Em comunicado, a Terra de Direitos e Justiça Global se manifestam sobre a urgência de resposta do Estado brasileiro sobre os mandantes da execução da vereadora Marielle Franco e seu motorista, Anderson Gomes

 

Na madrugada desta terça-feira (12), uma força tarefa nomeada de "Operação Buraco do Lume" e composta por policiais da Divisão de Homícidios da Polícia Civil do Rio e por promotores do Ministério Público prenderam o policial militar reformado Ronnie Lessa, de 48 anos, e o ex-policial militar Élcio Vieira de Queiroz, de 46 anos. Segundo o operativo, eles são responsáveis pela execução da vereadora e defensora de direitos humanos Marielle Franco (PSOL) e de seu motorista, Anderson Gomes.

Em nota divulgada logo após o anúncio das prisões  as organizações sociais Terra de Direitos e Justiça Global manifestam que "essas prisões são um passo decisivo na investigação e resolução do caso, que ainda não fica totalmente resolvido", aponta um trecho. O documento destaca que o Estado deve responder "quem mandou matar Marielle e Anderson? Quais os interesses políticos que estão por traz desses assassinatos?", diz outro trecho.

"Seguiremos cobrando as autoridades a responsabilização célere de todos os envolvidos neste caso emblemático para que possamos garantir justiça para Marielle e Anderson e para construirmos um país em que crimes contra defensores de direitos humanos sejam combatidos", afirmam as organizações.

Há poucos dias, no dia 01 de março, a Terra de Direitos, Justiça Global e Coordenação Nacional de Articulação das Comunidades Negras Rurais Quilombolas (Conaq), com apoio de organizações internacionais, denunciaram múltiplas violências sofridas por mulheres do campo, floresta e da cidade que defendem os direitos humanos. A atividade destacou as violências das mulheres quilombolas e a morosidade do Estado brasileiro em responder sobre os envolvidos na exução de Marielle. Saiba mais. 

Veja abaixo a íntegra da nota.

Nota sobre a Prisão dos suspeitos do assassinato de Marielle Franco e Anderson Gomes

Recebemos essa manhã a notícia pelos meios de comunicação de que uma força tarefa da Polícia Militar e o Ministério Público do estado do Rio de Janeiro realizaram as prisões de dois suspeitos de serem os executores do assassinato da vereadora e defensora dos direitos humanos, Marielle Franco, e de seu motorista, Anderson Gomes.

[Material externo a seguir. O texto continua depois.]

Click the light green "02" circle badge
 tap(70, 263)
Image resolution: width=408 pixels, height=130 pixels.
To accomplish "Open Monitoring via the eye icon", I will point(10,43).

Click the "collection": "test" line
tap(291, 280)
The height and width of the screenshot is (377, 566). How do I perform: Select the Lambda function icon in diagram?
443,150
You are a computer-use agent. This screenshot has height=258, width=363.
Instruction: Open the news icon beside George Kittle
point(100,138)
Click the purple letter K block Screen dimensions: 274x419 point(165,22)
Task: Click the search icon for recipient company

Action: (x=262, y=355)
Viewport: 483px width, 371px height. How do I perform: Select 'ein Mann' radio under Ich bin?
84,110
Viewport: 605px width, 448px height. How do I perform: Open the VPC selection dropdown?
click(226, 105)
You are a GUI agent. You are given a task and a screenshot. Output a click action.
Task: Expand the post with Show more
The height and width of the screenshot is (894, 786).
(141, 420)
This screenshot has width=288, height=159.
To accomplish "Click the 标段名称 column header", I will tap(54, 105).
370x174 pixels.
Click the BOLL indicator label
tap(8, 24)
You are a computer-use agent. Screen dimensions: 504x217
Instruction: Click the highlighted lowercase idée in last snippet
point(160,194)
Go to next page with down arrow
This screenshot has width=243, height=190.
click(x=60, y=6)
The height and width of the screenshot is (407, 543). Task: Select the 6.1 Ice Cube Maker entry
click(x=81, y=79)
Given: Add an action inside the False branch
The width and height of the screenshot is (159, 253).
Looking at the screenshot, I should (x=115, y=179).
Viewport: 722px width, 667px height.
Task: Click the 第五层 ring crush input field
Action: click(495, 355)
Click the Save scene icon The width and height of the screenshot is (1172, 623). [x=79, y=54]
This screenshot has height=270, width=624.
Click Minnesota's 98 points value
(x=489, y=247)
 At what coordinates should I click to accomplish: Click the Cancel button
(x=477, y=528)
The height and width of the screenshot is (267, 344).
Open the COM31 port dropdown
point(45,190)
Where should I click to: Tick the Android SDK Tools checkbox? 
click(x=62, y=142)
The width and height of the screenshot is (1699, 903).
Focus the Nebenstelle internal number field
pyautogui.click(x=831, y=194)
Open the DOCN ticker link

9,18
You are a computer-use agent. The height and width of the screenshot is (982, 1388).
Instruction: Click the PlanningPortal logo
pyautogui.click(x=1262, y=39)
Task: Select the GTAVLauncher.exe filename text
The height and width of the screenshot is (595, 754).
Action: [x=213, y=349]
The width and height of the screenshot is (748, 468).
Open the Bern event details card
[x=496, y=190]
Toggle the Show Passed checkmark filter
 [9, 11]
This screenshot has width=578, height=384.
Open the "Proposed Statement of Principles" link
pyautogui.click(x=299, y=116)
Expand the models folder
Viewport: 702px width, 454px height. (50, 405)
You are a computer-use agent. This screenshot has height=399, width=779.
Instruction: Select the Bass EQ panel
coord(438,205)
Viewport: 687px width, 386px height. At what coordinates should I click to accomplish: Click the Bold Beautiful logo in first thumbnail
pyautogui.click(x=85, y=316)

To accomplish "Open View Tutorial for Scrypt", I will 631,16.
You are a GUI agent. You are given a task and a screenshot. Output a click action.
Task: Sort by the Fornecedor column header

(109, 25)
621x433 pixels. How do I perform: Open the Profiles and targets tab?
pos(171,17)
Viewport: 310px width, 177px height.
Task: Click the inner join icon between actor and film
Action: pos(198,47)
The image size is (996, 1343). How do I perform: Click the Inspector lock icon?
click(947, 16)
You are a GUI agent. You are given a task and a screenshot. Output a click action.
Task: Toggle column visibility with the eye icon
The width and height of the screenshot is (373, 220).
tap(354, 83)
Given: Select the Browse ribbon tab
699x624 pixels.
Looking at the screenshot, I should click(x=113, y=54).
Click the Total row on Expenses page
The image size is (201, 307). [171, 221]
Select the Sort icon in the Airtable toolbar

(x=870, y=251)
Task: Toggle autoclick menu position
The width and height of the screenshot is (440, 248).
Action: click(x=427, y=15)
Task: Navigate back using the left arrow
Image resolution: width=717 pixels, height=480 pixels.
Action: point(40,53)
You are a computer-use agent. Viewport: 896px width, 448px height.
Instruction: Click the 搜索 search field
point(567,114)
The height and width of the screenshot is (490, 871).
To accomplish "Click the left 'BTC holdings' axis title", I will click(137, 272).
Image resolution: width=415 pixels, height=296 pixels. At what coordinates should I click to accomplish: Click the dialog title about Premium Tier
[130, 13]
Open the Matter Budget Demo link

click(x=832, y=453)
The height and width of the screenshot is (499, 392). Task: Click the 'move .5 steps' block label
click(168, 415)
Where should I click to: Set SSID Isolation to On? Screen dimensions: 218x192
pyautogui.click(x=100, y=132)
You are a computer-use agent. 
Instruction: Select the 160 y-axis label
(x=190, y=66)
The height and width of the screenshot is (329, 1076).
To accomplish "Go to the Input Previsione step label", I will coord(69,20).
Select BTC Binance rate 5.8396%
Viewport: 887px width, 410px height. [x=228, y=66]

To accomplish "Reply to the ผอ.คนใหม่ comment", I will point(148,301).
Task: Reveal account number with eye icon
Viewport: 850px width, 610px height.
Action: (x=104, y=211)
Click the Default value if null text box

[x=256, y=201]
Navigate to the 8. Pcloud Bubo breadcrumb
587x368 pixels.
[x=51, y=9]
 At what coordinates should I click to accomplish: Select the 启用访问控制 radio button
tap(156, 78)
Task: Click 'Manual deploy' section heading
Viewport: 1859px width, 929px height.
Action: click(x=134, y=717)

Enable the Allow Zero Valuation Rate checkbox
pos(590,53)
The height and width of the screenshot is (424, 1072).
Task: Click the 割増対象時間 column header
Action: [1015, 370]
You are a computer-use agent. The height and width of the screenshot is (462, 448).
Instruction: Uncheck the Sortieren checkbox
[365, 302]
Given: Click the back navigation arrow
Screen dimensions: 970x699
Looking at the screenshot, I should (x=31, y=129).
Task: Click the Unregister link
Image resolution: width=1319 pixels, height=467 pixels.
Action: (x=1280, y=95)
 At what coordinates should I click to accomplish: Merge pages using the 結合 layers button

Essas prisões são um passo decisivo na investigação e resolução do caso, que ainda não fica totalmente resolvido. Precisamos seguir fazendo as perguntas de quem mandou matar Marielle e Anderson? Quais os interesses políticos que estão por traz desses assassinatos? 

Seguiremos cobrando as autoridades a responsabilização célere de todos os envolvidos neste caso emblemático para que possamos garantir justiça para Marielle e Anderson e para construirmos um país em que crimes contra defensores de direitos humanos sejam combatidos, rompendo um histórico de impunidade que marca crimes dessa natureza . E que também se crie um ambiente favorável à luta por direitos humanos no país.